The Guardian's website

LONDON — The Guardian Media Group has announced plans to cut 250 jobs in a bid to trim operating losses which amounted to 58.6 million pounds or $84 million.

The group has confirmed that the workforce will be reduced by 18 percent, which includes the 250 expected redundancies, as well as an additional 60 editorial and commercial positions which will remain unfilled. One hundred of the proposed job cuts are within the group’s editorial departments.

Plans to create an events space at former train depot Midland Goods Shed, near the company’s Kings Cross headquarters, are also being abandoned.

The company said it hopes the redundancies will be voluntary and will only consider compulsory redundancies if necessary.

“We will oppose any compulsory redundancies. This news, together with the loss of jobs as The Independent newspaper folds, presents a very worrying situation for the future of newspapers,” said Michelle Stanistreet, National Union of Journalists secretary.
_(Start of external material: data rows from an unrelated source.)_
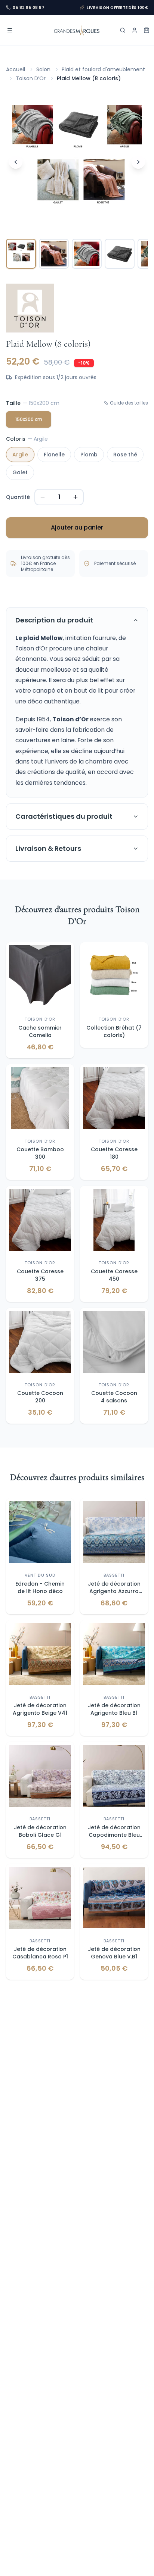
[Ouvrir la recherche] (123, 30)
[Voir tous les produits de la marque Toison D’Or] (30, 308)
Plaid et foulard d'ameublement (103, 69)
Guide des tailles (129, 403)
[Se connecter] (135, 30)
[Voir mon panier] (147, 30)
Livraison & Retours (48, 848)
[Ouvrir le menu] (9, 30)
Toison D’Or (31, 78)
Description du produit (54, 620)
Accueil (15, 69)
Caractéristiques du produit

Last month, The Independent newspaper announced plans to cease publication of all its print editions and to go wholly digital. Its last edition will be published next week.

According to a story published on The Guardian’s Web site, in a joint e-mail to staff, editor in chief Katharine Viner and chief executive officer David Pemsel said that the “volatile media environment” accounts for the need of the proposed measures.

“Our plan of action has one goal: to secure the journalistic integrity and financial independence of the Guardian in perpetuity,” they wrote.

The group has faced a tough last year, given the downturn in print advertising and the slower increase of digital revenues, with Google and Facebook taking the largest share of companies’ digital advertising budgets and mobile proving difficult to monetize for news organizations. Investments in expansion plans across the U.S. and Australia, further increased costs.

As a result, operating costs were up 23 percent reaching 268 million or $384 million, compared to 10 percent in growth revenues.

Apart from the proposed job cuts, the management group will focus on enhancing the Guardian’s membership offer, increase the revenues of its branded content division Guardian labs, improve data management and continue expansion in the U.S. and Australia, as part of a three-year plan which aims to see the group break even.